Parent Of The Year, Part 6

My youngest son's homework assignment last night was to fill in the blanks on a sheet entitled Rules For Riding on the School Bus. He doesn't ride the bus, having been a walker since '03. (We learned a lot that year, especially about crisis counseling and restraining orders.) Nevertheless, the school gave him the assignment along with the rest of his class. Anything to help him feel normal, I guess.

In any event, being a doting father, I offered to help him with it. He yelped with enthusiasm and after I chased him down and wrestled him back into the house, we settled in with a couple of pencils and our nightly snack of popcorn and bourbon. Our answers are in bold.

1. Every morning your bus runs a/an extraterrestrial route, so you must be sure that you arrive at your local haberdashery early.

2. While waiting, do not yodel in the middle of the street. You might get run over by a/an angry emu.

3. When you see the bus, wave your prehensile tail.

4. Before boarding, make sure you have all of your stolen books and your lunch meats.

5. When you board the bus, do not push or jostle any of the smaller beetles. Go to the nearest empty seat and hibernate.

6. Do not talk to the voices in your head while the bus is in motion.

7. Do not throw feces at the other students.

8. Instead of wasting time by breathing, use the trip to study your friend's exoskeleton.

9. Follow these rules and you will have a/an newsworthy ride and arrive shackled at your well-guarded school.

I found the assignment on the kitchen counter this morning after he'd left for school. He must have forgotten it. I'll bring it to him at school this afternoon so he gets full credit.


Anonymous said...

He must have forgotten. Too bad because all of those sound right. Our driver was going to fast this morning and nearly blew past our stop, but one wave of my prehensile tail and voila!

Anonymous said...

When did Blogger start this crappy log-in!?!? Are they forcing us all to get Google accounts?

zombie rotten mcdonald said...

Looks like Snag started baking without us.

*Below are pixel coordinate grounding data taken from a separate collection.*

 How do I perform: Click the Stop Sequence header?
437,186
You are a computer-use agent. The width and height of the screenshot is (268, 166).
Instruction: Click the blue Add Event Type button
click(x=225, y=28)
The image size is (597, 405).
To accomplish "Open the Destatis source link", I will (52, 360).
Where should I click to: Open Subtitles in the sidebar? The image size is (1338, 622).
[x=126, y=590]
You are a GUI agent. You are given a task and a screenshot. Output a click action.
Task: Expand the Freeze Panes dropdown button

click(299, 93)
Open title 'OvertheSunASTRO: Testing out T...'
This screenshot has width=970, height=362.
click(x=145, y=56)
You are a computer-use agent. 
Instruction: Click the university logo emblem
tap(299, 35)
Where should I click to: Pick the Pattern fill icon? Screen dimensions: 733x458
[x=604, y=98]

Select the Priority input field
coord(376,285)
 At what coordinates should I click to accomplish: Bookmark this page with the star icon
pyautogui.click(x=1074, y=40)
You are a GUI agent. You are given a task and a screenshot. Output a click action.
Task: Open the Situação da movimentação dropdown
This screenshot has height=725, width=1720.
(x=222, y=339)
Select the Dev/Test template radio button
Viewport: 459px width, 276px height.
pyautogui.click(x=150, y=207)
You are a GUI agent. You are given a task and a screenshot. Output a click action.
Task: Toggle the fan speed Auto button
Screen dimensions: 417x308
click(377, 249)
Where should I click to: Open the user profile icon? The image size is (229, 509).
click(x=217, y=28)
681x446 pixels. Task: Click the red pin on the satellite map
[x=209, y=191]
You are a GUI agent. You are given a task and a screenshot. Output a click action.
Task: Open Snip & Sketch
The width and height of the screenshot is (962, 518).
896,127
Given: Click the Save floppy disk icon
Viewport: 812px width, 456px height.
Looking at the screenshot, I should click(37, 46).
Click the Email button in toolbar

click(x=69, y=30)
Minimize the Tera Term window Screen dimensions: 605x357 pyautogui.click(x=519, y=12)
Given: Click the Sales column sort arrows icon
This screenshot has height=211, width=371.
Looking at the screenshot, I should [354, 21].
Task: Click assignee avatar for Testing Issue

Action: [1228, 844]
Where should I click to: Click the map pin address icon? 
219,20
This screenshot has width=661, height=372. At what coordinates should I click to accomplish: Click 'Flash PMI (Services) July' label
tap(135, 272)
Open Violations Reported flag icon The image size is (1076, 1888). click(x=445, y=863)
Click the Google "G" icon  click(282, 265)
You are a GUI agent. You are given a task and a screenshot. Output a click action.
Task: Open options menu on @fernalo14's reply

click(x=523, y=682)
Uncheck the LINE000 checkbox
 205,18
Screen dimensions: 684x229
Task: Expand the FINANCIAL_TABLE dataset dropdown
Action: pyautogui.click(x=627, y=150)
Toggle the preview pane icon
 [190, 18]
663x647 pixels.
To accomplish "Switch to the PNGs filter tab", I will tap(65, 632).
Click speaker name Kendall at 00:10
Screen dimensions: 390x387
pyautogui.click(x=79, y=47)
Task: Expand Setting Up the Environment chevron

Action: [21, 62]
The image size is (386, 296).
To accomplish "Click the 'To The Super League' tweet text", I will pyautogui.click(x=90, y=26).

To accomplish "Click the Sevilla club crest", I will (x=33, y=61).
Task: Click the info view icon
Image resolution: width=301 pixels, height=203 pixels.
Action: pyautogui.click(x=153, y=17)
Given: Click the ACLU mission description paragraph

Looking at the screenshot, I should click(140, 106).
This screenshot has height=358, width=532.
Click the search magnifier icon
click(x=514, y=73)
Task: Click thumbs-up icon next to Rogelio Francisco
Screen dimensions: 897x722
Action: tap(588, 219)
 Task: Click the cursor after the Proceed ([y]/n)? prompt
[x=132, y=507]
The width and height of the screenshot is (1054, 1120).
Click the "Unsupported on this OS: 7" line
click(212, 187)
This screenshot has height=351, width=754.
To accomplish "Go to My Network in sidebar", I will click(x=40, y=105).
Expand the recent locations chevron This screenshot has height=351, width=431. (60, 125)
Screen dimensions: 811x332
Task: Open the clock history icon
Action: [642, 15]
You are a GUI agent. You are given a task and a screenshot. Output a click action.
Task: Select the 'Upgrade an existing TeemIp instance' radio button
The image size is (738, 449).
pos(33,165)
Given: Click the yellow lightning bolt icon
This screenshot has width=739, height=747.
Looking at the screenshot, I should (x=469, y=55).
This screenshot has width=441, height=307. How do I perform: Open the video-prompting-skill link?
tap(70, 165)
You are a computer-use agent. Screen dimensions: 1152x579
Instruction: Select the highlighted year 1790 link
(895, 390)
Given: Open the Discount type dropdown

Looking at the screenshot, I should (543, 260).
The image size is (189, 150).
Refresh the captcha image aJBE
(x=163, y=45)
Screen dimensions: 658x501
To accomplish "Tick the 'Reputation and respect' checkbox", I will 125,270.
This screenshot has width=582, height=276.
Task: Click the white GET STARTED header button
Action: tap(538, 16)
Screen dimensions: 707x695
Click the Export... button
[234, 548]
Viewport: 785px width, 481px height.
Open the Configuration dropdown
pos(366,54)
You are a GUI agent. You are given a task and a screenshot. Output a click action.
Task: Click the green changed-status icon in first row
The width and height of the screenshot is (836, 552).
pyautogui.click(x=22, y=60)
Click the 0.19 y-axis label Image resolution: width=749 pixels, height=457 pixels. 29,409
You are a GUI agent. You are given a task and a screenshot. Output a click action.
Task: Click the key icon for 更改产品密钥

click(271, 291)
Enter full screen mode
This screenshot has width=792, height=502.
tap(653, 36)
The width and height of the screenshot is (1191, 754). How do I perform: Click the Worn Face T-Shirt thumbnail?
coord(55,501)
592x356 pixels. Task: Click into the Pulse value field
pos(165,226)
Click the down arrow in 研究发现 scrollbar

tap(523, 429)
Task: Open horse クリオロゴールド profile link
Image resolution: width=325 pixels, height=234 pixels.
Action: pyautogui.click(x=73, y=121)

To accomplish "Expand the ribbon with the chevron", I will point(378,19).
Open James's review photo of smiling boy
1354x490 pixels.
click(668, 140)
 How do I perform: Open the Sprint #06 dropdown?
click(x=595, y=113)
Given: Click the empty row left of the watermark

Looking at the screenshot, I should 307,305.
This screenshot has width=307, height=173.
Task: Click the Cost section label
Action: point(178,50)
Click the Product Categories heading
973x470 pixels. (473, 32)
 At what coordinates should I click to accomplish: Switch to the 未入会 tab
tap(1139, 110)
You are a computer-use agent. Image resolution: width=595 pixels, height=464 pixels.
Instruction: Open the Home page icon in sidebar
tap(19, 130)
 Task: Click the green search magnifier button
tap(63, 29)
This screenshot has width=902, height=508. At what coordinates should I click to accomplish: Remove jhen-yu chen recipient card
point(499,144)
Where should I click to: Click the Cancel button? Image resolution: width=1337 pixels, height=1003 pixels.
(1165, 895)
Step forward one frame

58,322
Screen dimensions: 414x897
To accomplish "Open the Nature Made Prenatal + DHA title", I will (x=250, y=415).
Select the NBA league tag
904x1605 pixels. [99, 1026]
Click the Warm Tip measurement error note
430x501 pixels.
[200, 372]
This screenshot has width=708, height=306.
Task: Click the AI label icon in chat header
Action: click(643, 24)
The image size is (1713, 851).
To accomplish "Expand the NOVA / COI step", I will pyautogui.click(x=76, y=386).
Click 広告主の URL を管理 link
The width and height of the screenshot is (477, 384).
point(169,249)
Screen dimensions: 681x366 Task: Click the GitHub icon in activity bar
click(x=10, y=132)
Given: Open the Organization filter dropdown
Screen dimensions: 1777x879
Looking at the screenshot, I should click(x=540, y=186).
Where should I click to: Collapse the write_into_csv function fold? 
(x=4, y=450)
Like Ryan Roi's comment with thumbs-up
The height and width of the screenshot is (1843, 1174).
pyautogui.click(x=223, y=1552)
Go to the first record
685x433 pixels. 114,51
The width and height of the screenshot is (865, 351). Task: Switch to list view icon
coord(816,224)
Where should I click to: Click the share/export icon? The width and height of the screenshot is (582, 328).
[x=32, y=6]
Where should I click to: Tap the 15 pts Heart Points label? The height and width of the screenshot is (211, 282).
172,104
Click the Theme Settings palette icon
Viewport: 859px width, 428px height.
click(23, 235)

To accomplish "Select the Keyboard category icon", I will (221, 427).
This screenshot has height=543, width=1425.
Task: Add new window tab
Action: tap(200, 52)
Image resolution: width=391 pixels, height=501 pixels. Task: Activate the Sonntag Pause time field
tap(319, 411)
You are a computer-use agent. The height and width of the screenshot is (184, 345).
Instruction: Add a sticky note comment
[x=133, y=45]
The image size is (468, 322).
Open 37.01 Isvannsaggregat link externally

He's probably watching Fantasia on the wide screen and eating mini-Oreos by now....

Anonymous said...

bp- I can't believe you missed my use of "to" vs "too".

You're a changed man.

zombie rotten mcdonald said...

I'm on blood-pressure control medication.


Anonymous said...

BP medication?

Dude, you are old.

Snag, one day I have a feeling Katie is going to take some flesh out of you on the orders of those children.

You should take it down to the school and be sure to wear a funny hat and PJs and give him a big kiss in front of the other kids.

Mendacious D said...

Haberdashery? I figured you for the type to start them as chimney-sweeps.